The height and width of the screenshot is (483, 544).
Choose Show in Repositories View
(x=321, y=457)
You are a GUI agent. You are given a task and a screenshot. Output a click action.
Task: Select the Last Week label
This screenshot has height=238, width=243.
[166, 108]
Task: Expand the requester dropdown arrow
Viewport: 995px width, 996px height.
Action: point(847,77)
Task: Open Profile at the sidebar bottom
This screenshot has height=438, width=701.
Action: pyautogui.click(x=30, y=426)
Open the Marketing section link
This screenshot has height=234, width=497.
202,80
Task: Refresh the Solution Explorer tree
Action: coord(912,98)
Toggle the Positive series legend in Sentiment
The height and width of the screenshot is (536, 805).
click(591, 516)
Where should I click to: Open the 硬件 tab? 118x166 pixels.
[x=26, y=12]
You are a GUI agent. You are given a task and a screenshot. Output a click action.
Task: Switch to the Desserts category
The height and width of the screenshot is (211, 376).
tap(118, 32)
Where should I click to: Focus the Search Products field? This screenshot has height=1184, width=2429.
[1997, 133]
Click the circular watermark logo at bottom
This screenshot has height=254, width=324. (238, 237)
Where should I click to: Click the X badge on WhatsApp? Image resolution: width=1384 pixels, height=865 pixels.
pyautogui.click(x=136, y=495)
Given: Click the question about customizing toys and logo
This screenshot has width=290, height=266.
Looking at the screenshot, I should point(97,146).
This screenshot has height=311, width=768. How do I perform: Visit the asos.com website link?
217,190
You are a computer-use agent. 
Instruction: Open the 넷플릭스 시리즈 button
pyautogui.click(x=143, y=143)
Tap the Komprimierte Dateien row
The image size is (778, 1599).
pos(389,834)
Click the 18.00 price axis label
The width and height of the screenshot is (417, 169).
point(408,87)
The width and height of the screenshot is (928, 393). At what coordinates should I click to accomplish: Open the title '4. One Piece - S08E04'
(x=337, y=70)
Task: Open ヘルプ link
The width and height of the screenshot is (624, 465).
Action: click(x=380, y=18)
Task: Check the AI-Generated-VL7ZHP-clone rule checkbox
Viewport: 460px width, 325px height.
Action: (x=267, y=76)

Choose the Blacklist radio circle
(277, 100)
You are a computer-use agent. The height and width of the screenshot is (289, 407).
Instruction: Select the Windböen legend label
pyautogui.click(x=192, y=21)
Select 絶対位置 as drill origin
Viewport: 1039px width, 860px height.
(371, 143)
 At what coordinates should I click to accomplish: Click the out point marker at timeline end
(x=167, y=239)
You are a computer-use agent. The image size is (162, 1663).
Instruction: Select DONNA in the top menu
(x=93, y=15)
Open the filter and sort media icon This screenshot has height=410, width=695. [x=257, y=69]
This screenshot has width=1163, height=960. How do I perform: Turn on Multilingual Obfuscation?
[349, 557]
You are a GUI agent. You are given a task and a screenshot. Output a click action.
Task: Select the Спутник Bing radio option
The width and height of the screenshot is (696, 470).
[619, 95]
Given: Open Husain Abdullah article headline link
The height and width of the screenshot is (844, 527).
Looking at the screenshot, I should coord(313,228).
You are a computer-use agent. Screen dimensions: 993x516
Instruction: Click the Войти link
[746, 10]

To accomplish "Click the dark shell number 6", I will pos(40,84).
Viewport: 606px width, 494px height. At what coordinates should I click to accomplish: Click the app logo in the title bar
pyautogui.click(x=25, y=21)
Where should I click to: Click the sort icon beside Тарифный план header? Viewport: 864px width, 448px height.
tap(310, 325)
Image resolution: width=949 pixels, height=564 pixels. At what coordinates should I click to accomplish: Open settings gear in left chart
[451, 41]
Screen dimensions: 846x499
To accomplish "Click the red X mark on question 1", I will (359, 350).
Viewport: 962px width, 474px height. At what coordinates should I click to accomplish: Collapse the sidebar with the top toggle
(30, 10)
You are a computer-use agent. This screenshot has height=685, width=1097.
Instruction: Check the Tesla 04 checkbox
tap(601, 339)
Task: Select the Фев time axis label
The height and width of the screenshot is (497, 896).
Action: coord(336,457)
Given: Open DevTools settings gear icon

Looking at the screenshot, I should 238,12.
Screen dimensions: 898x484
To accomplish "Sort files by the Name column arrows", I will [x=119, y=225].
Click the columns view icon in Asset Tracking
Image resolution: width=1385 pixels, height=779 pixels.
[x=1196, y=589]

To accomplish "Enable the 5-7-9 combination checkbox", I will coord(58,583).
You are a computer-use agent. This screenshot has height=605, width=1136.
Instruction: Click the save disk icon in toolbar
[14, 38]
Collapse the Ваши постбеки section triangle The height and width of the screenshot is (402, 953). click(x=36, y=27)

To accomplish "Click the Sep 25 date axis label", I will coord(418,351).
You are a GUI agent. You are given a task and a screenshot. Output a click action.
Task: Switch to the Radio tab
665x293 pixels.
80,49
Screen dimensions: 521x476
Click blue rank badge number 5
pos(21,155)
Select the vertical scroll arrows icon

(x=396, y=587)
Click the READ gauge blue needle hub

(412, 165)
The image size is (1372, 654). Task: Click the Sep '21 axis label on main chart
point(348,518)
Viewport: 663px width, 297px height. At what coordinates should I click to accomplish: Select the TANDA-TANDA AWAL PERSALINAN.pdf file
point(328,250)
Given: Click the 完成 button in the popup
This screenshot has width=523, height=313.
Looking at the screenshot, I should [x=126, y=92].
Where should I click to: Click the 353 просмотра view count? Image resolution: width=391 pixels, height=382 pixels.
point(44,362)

YOUR TASK
Every line above should be written out again exactly as it stands.

ANSWER BELOW
The height and width of the screenshot is (483, 544).
Choose Show in Repositories View
(x=321, y=457)
You are a GUI agent. You are given a task and a screenshot. Output a click action.
Task: Select the Last Week label
This screenshot has height=238, width=243.
[166, 108]
Task: Expand the requester dropdown arrow
Viewport: 995px width, 996px height.
Action: point(847,77)
Task: Open Profile at the sidebar bottom
This screenshot has height=438, width=701.
Action: pyautogui.click(x=30, y=426)
Open the Marketing section link
This screenshot has height=234, width=497.
202,80
Task: Refresh the Solution Explorer tree
Action: coord(912,98)
Toggle the Positive series legend in Sentiment
The height and width of the screenshot is (536, 805).
click(591, 516)
Where should I click to: Open the 硬件 tab? 118x166 pixels.
[x=26, y=12]
You are a GUI agent. You are given a task and a screenshot. Output a click action.
Task: Switch to the Desserts category
The height and width of the screenshot is (211, 376).
tap(118, 32)
Where should I click to: Focus the Search Products field? This screenshot has height=1184, width=2429.
[1997, 133]
Click the circular watermark logo at bottom
This screenshot has height=254, width=324. (238, 237)
Where should I click to: Click the X badge on WhatsApp? Image resolution: width=1384 pixels, height=865 pixels.
pyautogui.click(x=136, y=495)
Given: Click the question about customizing toys and logo
This screenshot has width=290, height=266.
Looking at the screenshot, I should point(97,146).
This screenshot has height=311, width=768. How do I perform: Visit the asos.com website link?
217,190
You are a computer-use agent. 
Instruction: Open the 넷플릭스 시리즈 button
pyautogui.click(x=143, y=143)
Tap the Komprimierte Dateien row
The image size is (778, 1599).
pos(389,834)
Click the 18.00 price axis label
The width and height of the screenshot is (417, 169).
point(408,87)
The width and height of the screenshot is (928, 393). At what coordinates should I click to accomplish: Open the title '4. One Piece - S08E04'
(x=337, y=70)
Task: Open ヘルプ link
The width and height of the screenshot is (624, 465).
Action: click(x=380, y=18)
Task: Check the AI-Generated-VL7ZHP-clone rule checkbox
Viewport: 460px width, 325px height.
Action: (x=267, y=76)

Choose the Blacklist radio circle
(277, 100)
You are a computer-use agent. The height and width of the screenshot is (289, 407).
Instruction: Select the Windböen legend label
pyautogui.click(x=192, y=21)
Select 絶対位置 as drill origin
Viewport: 1039px width, 860px height.
(371, 143)
 At what coordinates should I click to accomplish: Click the out point marker at timeline end
(x=167, y=239)
You are a computer-use agent. The image size is (162, 1663).
Instruction: Select DONNA in the top menu
(x=93, y=15)
Open the filter and sort media icon This screenshot has height=410, width=695. [x=257, y=69]
This screenshot has width=1163, height=960. How do I perform: Turn on Multilingual Obfuscation?
[349, 557]
You are a GUI agent. You are given a task and a screenshot. Output a click action.
Task: Select the Спутник Bing radio option
The width and height of the screenshot is (696, 470).
[619, 95]
Given: Open Husain Abdullah article headline link
The height and width of the screenshot is (844, 527).
Looking at the screenshot, I should coord(313,228).
You are a computer-use agent. Screen dimensions: 993x516
Instruction: Click the Войти link
[746, 10]

To accomplish "Click the dark shell number 6", I will pos(40,84).
Viewport: 606px width, 494px height. At what coordinates should I click to accomplish: Click the app logo in the title bar
pyautogui.click(x=25, y=21)
Where should I click to: Click the sort icon beside Тарифный план header? Viewport: 864px width, 448px height.
tap(310, 325)
Image resolution: width=949 pixels, height=564 pixels. At what coordinates should I click to accomplish: Open settings gear in left chart
[451, 41]
Screen dimensions: 846x499
To accomplish "Click the red X mark on question 1", I will (359, 350).
Viewport: 962px width, 474px height. At what coordinates should I click to accomplish: Collapse the sidebar with the top toggle
(30, 10)
You are a computer-use agent. This screenshot has height=685, width=1097.
Instruction: Check the Tesla 04 checkbox
tap(601, 339)
Task: Select the Фев time axis label
The height and width of the screenshot is (497, 896).
Action: coord(336,457)
Given: Open DevTools settings gear icon

Looking at the screenshot, I should 238,12.
Screen dimensions: 898x484
To accomplish "Sort files by the Name column arrows", I will [x=119, y=225].
Click the columns view icon in Asset Tracking
Image resolution: width=1385 pixels, height=779 pixels.
[x=1196, y=589]

To accomplish "Enable the 5-7-9 combination checkbox", I will coord(58,583).
You are a computer-use agent. This screenshot has height=605, width=1136.
Instruction: Click the save disk icon in toolbar
[14, 38]
Collapse the Ваши постбеки section triangle The height and width of the screenshot is (402, 953). click(x=36, y=27)

To accomplish "Click the Sep 25 date axis label", I will coord(418,351).
You are a GUI agent. You are given a task and a screenshot. Output a click action.
Task: Switch to the Radio tab
665x293 pixels.
80,49
Screen dimensions: 521x476
Click blue rank badge number 5
pos(21,155)
Select the vertical scroll arrows icon

(x=396, y=587)
Click the READ gauge blue needle hub

(412, 165)
The image size is (1372, 654). Task: Click the Sep '21 axis label on main chart
point(348,518)
Viewport: 663px width, 297px height. At what coordinates should I click to accomplish: Select the TANDA-TANDA AWAL PERSALINAN.pdf file
point(328,250)
Given: Click the 完成 button in the popup
This screenshot has width=523, height=313.
Looking at the screenshot, I should [x=126, y=92].
Where should I click to: Click the 353 просмотра view count? Image resolution: width=391 pixels, height=382 pixels.
point(44,362)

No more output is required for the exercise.